# What is required
After locating the line that holds "Instruction: Toggle the", transcribe it and each following line to the end of the records, changing nothing and adding nothing.

# Record excerpts
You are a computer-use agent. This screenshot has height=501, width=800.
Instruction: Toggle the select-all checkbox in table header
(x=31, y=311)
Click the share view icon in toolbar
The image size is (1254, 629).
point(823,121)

# Solution to the problem
Instruction: Toggle the select-all checkbox in table header
(x=31, y=311)
Click the share view icon in toolbar
The image size is (1254, 629).
point(823,121)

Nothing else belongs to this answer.